_Goal of the exercise_
I need the records below restated word for word, without their pictures.

_Records to use_
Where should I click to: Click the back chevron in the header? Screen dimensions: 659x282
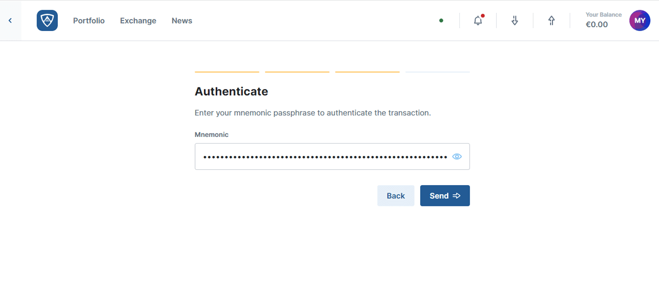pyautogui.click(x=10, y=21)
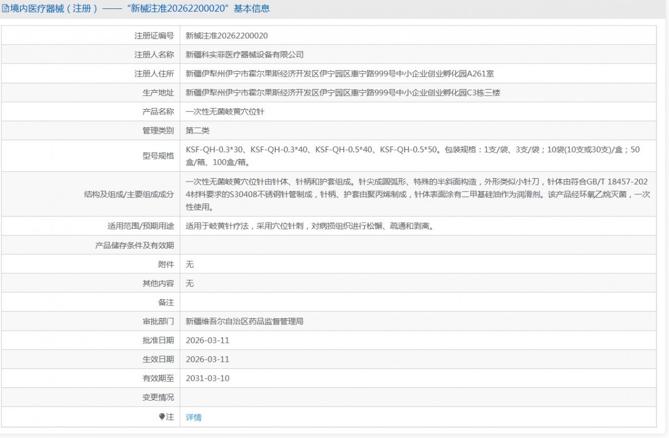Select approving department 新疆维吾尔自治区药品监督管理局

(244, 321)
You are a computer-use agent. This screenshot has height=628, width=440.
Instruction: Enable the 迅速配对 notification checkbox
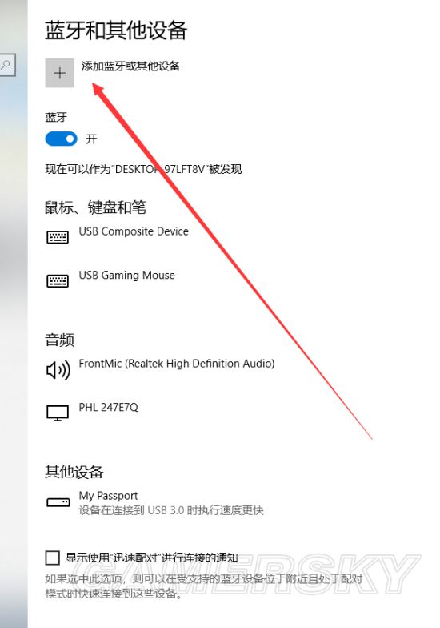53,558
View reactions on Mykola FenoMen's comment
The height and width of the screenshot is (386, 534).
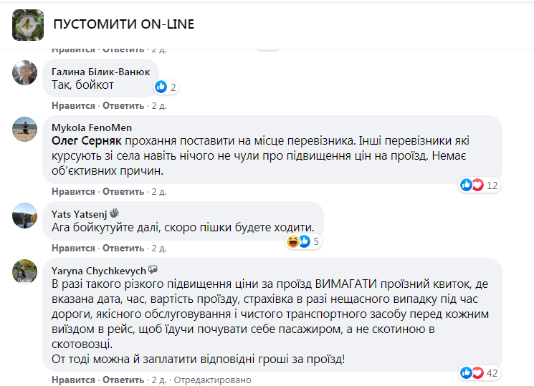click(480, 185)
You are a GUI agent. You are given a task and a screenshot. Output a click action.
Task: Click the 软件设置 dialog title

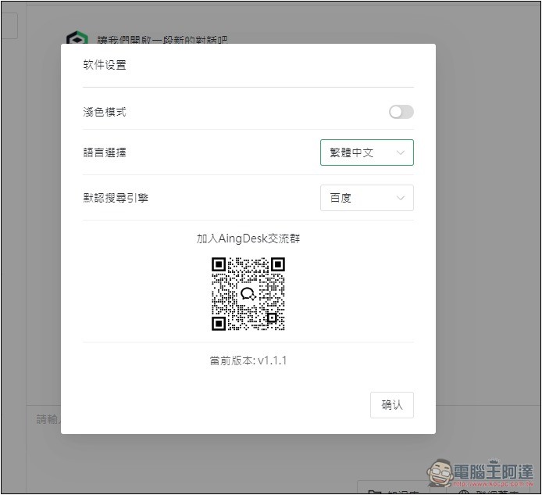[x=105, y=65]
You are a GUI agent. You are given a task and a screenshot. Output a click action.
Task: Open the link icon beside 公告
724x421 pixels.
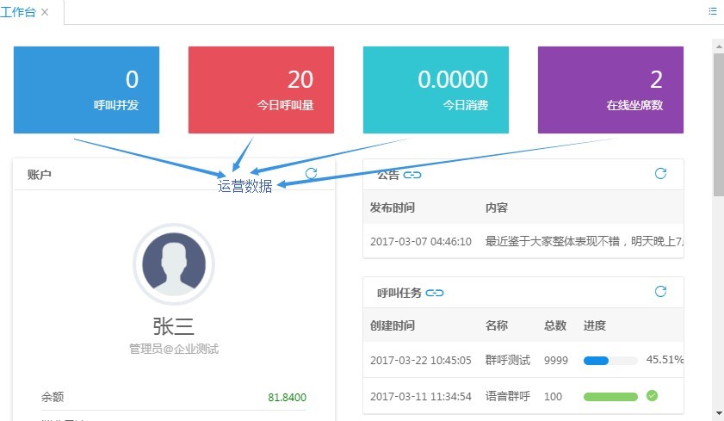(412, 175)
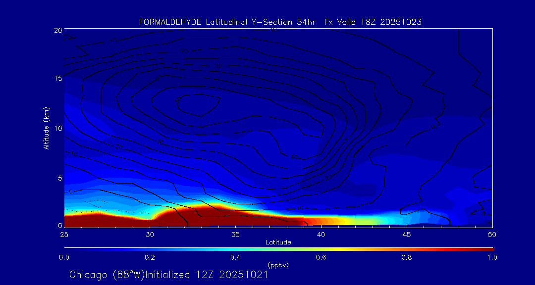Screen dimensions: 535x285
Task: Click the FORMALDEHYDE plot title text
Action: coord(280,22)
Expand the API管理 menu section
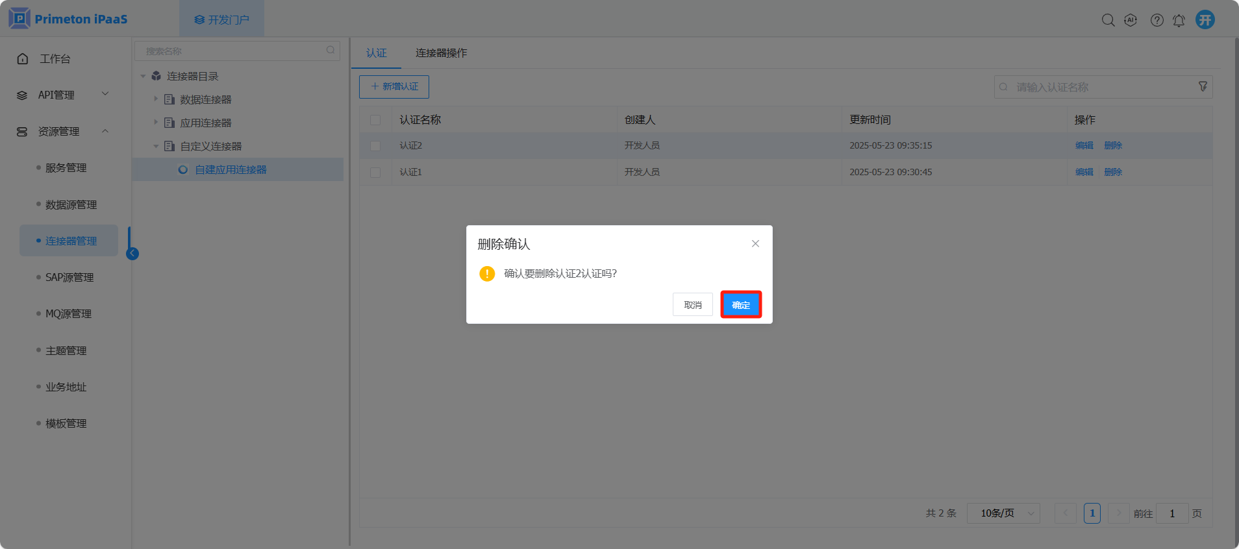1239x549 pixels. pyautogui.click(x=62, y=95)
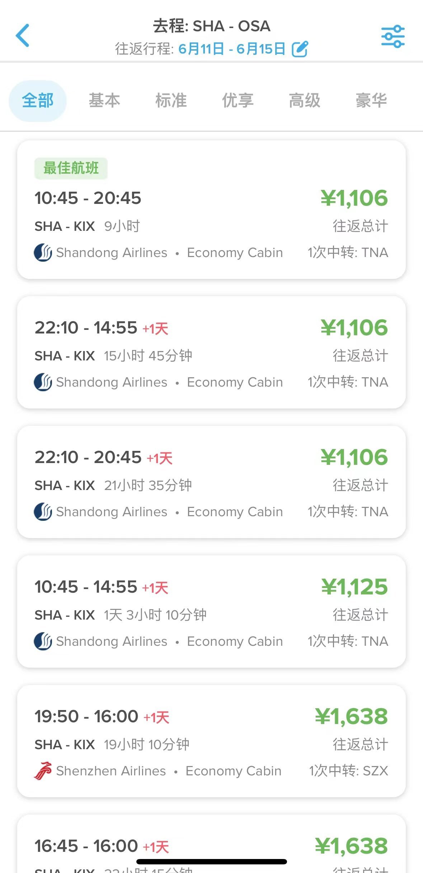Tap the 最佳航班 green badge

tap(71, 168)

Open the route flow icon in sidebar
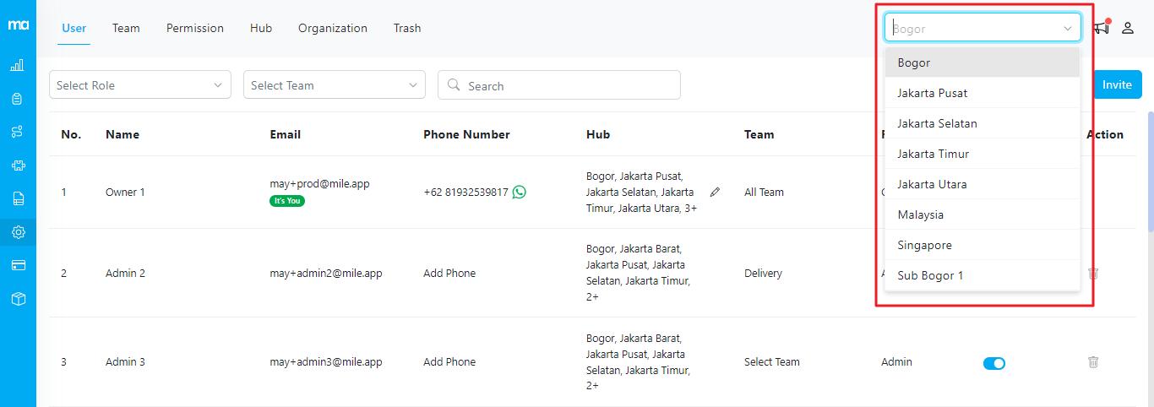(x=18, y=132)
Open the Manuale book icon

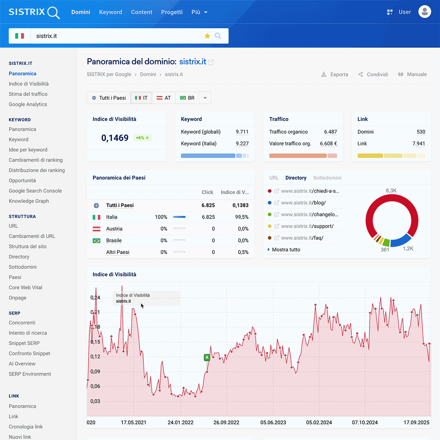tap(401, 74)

_Task response_
Where should I click to: Click the back chevron in the header? Screen dimensions: 659x282
pyautogui.click(x=10, y=21)
Select approving department 新疆维吾尔自治区药品监督管理局

(244, 321)
You are a computer-use agent. This screenshot has height=628, width=440.
Instruction: Enable the 迅速配对 notification checkbox
53,558
View reactions on Mykola FenoMen's comment
The height and width of the screenshot is (386, 534).
click(480, 185)
You are a GUI agent. You are given a task and a screenshot. Output a click action.
Task: Click the 软件设置 dialog title

[x=105, y=65]
You are a GUI agent. You are given a task and a screenshot. Output a click action.
Task: Open the link icon beside 公告
724x421 pixels.
(412, 175)
Screen dimensions: 535x285
Task: Click the FORMALDEHYDE plot title text
Action: coord(280,22)
Expand the API管理 menu section
1239x549 pixels. pyautogui.click(x=62, y=95)
Tap the 最佳航班 green badge

tap(71, 168)

Open the route flow icon in sidebar
(x=18, y=132)
Open the Manuale book icon

tap(401, 74)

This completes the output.